- _What the exercise asks_: The data must be returned in full and exactly as given.

- _Data under study_:
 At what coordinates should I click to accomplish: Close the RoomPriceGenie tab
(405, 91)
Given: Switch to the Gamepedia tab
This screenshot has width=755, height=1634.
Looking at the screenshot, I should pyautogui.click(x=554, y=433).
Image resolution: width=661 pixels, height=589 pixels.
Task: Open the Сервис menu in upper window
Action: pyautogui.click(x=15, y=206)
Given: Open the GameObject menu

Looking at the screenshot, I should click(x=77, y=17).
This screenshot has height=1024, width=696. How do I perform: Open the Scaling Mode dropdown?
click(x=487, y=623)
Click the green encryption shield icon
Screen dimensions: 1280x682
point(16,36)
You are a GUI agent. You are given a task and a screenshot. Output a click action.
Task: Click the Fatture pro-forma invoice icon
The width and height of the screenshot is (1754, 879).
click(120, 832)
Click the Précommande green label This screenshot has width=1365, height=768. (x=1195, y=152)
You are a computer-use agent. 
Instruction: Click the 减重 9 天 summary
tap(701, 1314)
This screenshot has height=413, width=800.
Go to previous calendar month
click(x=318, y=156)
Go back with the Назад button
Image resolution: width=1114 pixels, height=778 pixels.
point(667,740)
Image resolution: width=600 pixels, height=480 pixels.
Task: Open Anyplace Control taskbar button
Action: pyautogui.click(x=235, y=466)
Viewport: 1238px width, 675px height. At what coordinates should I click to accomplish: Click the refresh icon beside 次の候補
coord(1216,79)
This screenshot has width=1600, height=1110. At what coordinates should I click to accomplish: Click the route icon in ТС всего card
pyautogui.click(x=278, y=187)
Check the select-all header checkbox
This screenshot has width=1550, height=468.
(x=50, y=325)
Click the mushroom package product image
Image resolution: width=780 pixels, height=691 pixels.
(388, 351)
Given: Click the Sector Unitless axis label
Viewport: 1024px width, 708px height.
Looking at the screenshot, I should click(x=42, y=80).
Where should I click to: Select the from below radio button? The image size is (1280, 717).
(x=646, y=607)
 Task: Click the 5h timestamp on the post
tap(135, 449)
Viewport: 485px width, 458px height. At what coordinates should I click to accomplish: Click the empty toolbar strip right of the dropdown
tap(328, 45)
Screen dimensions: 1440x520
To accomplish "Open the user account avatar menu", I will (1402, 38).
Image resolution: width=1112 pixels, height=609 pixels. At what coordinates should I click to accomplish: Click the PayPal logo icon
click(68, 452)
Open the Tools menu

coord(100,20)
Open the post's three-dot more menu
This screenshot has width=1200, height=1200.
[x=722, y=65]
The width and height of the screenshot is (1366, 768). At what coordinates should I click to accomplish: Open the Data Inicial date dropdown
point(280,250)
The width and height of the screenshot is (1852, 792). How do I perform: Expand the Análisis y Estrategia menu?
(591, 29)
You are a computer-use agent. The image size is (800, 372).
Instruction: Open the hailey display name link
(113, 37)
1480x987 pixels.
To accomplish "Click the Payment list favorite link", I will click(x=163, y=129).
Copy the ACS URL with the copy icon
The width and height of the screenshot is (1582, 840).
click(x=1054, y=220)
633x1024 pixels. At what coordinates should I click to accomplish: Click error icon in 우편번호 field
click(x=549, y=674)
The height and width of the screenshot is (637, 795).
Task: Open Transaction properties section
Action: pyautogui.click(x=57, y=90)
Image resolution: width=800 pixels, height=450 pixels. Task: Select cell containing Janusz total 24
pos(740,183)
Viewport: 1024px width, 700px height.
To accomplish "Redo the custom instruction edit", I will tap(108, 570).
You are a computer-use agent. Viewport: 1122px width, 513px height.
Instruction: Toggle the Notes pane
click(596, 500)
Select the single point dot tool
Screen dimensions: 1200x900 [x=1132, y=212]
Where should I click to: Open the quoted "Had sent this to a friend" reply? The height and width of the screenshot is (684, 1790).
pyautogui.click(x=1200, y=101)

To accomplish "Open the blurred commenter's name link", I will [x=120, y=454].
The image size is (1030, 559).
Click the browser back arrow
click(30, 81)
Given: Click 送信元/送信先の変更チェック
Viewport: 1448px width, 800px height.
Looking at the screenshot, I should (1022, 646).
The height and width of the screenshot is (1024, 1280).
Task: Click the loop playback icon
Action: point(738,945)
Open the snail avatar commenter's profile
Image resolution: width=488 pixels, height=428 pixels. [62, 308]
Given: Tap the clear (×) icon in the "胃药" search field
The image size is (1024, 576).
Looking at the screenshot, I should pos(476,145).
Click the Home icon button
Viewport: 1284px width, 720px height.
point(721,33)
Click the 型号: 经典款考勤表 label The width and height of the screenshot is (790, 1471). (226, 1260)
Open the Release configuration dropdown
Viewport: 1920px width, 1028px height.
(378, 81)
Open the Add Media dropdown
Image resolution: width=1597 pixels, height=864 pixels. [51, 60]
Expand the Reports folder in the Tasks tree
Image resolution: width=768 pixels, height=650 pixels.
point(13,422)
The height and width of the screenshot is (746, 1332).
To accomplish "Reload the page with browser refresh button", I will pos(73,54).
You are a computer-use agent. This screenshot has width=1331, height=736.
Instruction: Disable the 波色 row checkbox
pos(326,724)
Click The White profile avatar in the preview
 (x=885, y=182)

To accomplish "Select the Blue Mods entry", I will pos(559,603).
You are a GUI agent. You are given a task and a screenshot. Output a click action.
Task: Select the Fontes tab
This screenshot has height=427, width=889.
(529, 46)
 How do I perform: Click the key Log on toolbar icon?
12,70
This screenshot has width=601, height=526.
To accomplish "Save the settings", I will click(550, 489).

- _Exercise response_:
 At what coordinates should I click to accomplish: Close the RoomPriceGenie tab
(405, 91)
Given: Switch to the Gamepedia tab
This screenshot has width=755, height=1634.
Looking at the screenshot, I should pyautogui.click(x=554, y=433).
Image resolution: width=661 pixels, height=589 pixels.
Task: Open the Сервис menu in upper window
Action: pyautogui.click(x=15, y=206)
Given: Open the GameObject menu

Looking at the screenshot, I should click(x=77, y=17).
This screenshot has height=1024, width=696. How do I perform: Open the Scaling Mode dropdown?
click(x=487, y=623)
Click the green encryption shield icon
Screen dimensions: 1280x682
point(16,36)
You are a GUI agent. You are given a task and a screenshot. Output a click action.
Task: Click the Fatture pro-forma invoice icon
The width and height of the screenshot is (1754, 879).
click(120, 832)
Click the Précommande green label This screenshot has width=1365, height=768. (x=1195, y=152)
You are a computer-use agent. 
Instruction: Click the 减重 9 天 summary
tap(701, 1314)
This screenshot has height=413, width=800.
Go to previous calendar month
click(x=318, y=156)
Go back with the Назад button
Image resolution: width=1114 pixels, height=778 pixels.
point(667,740)
Image resolution: width=600 pixels, height=480 pixels.
Task: Open Anyplace Control taskbar button
Action: pyautogui.click(x=235, y=466)
Viewport: 1238px width, 675px height. At what coordinates should I click to accomplish: Click the refresh icon beside 次の候補
coord(1216,79)
This screenshot has width=1600, height=1110. At what coordinates should I click to accomplish: Click the route icon in ТС всего card
pyautogui.click(x=278, y=187)
Check the select-all header checkbox
This screenshot has width=1550, height=468.
(x=50, y=325)
Click the mushroom package product image
Image resolution: width=780 pixels, height=691 pixels.
(388, 351)
Given: Click the Sector Unitless axis label
Viewport: 1024px width, 708px height.
Looking at the screenshot, I should click(x=42, y=80).
Where should I click to: Select the from below radio button? The image size is (1280, 717).
(x=646, y=607)
 Task: Click the 5h timestamp on the post
tap(135, 449)
Viewport: 485px width, 458px height. At what coordinates should I click to accomplish: Click the empty toolbar strip right of the dropdown
tap(328, 45)
Screen dimensions: 1440x520
To accomplish "Open the user account avatar menu", I will (1402, 38).
Image resolution: width=1112 pixels, height=609 pixels. At what coordinates should I click to accomplish: Click the PayPal logo icon
click(68, 452)
Open the Tools menu

coord(100,20)
Open the post's three-dot more menu
This screenshot has width=1200, height=1200.
[x=722, y=65]
The width and height of the screenshot is (1366, 768). At what coordinates should I click to accomplish: Open the Data Inicial date dropdown
point(280,250)
The width and height of the screenshot is (1852, 792). How do I perform: Expand the Análisis y Estrategia menu?
(591, 29)
You are a computer-use agent. The image size is (800, 372).
Instruction: Open the hailey display name link
(113, 37)
1480x987 pixels.
To accomplish "Click the Payment list favorite link", I will click(x=163, y=129).
Copy the ACS URL with the copy icon
The width and height of the screenshot is (1582, 840).
click(x=1054, y=220)
633x1024 pixels. At what coordinates should I click to accomplish: Click error icon in 우편번호 field
click(x=549, y=674)
The height and width of the screenshot is (637, 795).
Task: Open Transaction properties section
Action: pyautogui.click(x=57, y=90)
Image resolution: width=800 pixels, height=450 pixels. Task: Select cell containing Janusz total 24
pos(740,183)
Viewport: 1024px width, 700px height.
To accomplish "Redo the custom instruction edit", I will tap(108, 570).
You are a computer-use agent. Viewport: 1122px width, 513px height.
Instruction: Toggle the Notes pane
click(596, 500)
Select the single point dot tool
Screen dimensions: 1200x900 [x=1132, y=212]
Where should I click to: Open the quoted "Had sent this to a friend" reply? The height and width of the screenshot is (684, 1790).
pyautogui.click(x=1200, y=101)

To accomplish "Open the blurred commenter's name link", I will [x=120, y=454].
The image size is (1030, 559).
Click the browser back arrow
click(30, 81)
Given: Click 送信元/送信先の変更チェック
Viewport: 1448px width, 800px height.
Looking at the screenshot, I should (1022, 646).
The height and width of the screenshot is (1024, 1280).
Task: Click the loop playback icon
Action: point(738,945)
Open the snail avatar commenter's profile
Image resolution: width=488 pixels, height=428 pixels. [62, 308]
Given: Tap the clear (×) icon in the "胃药" search field
The image size is (1024, 576).
Looking at the screenshot, I should pos(476,145).
Click the Home icon button
Viewport: 1284px width, 720px height.
point(721,33)
Click the 型号: 经典款考勤表 label The width and height of the screenshot is (790, 1471). (226, 1260)
Open the Release configuration dropdown
Viewport: 1920px width, 1028px height.
(378, 81)
Open the Add Media dropdown
Image resolution: width=1597 pixels, height=864 pixels. [51, 60]
Expand the Reports folder in the Tasks tree
Image resolution: width=768 pixels, height=650 pixels.
point(13,422)
The height and width of the screenshot is (746, 1332).
To accomplish "Reload the page with browser refresh button", I will pos(73,54).
You are a computer-use agent. This screenshot has width=1331, height=736.
Instruction: Disable the 波色 row checkbox
pos(326,724)
Click The White profile avatar in the preview
 (x=885, y=182)

To accomplish "Select the Blue Mods entry", I will pos(559,603).
You are a GUI agent. You are given a task and a screenshot. Output a click action.
Task: Select the Fontes tab
This screenshot has height=427, width=889.
(529, 46)
 How do I perform: Click the key Log on toolbar icon?
12,70
This screenshot has width=601, height=526.
To accomplish "Save the settings", I will click(550, 489).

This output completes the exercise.